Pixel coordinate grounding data
»»
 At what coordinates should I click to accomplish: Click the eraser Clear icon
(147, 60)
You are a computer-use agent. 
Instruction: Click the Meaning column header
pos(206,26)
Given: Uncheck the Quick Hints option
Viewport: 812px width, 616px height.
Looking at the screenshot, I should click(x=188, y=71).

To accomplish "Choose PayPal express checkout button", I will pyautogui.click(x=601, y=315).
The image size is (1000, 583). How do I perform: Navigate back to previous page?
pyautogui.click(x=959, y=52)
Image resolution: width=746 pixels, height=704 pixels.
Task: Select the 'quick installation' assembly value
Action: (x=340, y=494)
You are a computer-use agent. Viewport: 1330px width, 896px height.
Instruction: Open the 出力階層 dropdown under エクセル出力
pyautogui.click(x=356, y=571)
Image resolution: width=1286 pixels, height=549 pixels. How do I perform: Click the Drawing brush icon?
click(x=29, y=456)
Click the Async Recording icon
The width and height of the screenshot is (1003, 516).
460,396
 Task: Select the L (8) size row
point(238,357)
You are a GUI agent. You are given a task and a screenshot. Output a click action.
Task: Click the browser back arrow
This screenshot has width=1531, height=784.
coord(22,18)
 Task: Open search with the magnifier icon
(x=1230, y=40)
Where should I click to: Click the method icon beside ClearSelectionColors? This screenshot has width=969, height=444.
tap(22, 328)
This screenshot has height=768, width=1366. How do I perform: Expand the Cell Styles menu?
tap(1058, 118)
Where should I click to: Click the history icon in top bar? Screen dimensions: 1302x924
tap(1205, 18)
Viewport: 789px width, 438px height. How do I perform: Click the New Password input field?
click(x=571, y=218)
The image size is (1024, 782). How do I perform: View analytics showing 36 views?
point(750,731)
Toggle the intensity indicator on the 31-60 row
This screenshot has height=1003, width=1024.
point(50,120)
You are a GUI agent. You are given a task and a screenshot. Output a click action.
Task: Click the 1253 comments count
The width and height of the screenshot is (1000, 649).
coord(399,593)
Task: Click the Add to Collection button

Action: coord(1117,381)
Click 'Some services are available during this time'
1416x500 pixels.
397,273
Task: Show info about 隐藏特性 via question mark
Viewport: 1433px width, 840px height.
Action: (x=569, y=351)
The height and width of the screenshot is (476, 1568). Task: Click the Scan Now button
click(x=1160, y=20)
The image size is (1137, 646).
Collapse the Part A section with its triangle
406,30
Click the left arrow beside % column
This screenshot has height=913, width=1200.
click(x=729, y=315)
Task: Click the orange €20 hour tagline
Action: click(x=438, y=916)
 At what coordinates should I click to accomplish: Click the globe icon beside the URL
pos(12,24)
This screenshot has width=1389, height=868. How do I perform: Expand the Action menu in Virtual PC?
««
▶ **Assignment**
Please copy the data in full, character for character.

▶ **Result of the exercise**
 At what coordinates should I click to accomplish: Click the eraser Clear icon
(147, 60)
You are a computer-use agent. 
Instruction: Click the Meaning column header
pos(206,26)
Given: Uncheck the Quick Hints option
Viewport: 812px width, 616px height.
Looking at the screenshot, I should click(x=188, y=71).

To accomplish "Choose PayPal express checkout button", I will pyautogui.click(x=601, y=315).
The image size is (1000, 583). How do I perform: Navigate back to previous page?
pyautogui.click(x=959, y=52)
Image resolution: width=746 pixels, height=704 pixels.
Task: Select the 'quick installation' assembly value
Action: (x=340, y=494)
You are a computer-use agent. Viewport: 1330px width, 896px height.
Instruction: Open the 出力階層 dropdown under エクセル出力
pyautogui.click(x=356, y=571)
Image resolution: width=1286 pixels, height=549 pixels. How do I perform: Click the Drawing brush icon?
click(x=29, y=456)
Click the Async Recording icon
The width and height of the screenshot is (1003, 516).
460,396
 Task: Select the L (8) size row
point(238,357)
You are a GUI agent. You are given a task and a screenshot. Output a click action.
Task: Click the browser back arrow
This screenshot has width=1531, height=784.
coord(22,18)
 Task: Open search with the magnifier icon
(x=1230, y=40)
Where should I click to: Click the method icon beside ClearSelectionColors? This screenshot has width=969, height=444.
tap(22, 328)
This screenshot has height=768, width=1366. How do I perform: Expand the Cell Styles menu?
tap(1058, 118)
Where should I click to: Click the history icon in top bar? Screen dimensions: 1302x924
tap(1205, 18)
Viewport: 789px width, 438px height. How do I perform: Click the New Password input field?
click(x=571, y=218)
The image size is (1024, 782). How do I perform: View analytics showing 36 views?
point(750,731)
Toggle the intensity indicator on the 31-60 row
This screenshot has height=1003, width=1024.
point(50,120)
You are a GUI agent. You are given a task and a screenshot. Output a click action.
Task: Click the 1253 comments count
The width and height of the screenshot is (1000, 649).
coord(399,593)
Task: Click the Add to Collection button

Action: coord(1117,381)
Click 'Some services are available during this time'
1416x500 pixels.
397,273
Task: Show info about 隐藏特性 via question mark
Viewport: 1433px width, 840px height.
Action: (x=569, y=351)
The height and width of the screenshot is (476, 1568). Task: Click the Scan Now button
click(x=1160, y=20)
The image size is (1137, 646).
Collapse the Part A section with its triangle
406,30
Click the left arrow beside % column
This screenshot has height=913, width=1200.
click(x=729, y=315)
Task: Click the orange €20 hour tagline
Action: click(x=438, y=916)
 At what coordinates should I click to accomplish: Click the globe icon beside the URL
pos(12,24)
This screenshot has width=1389, height=868. How do I perform: Expand the Action menu in Virtual PC?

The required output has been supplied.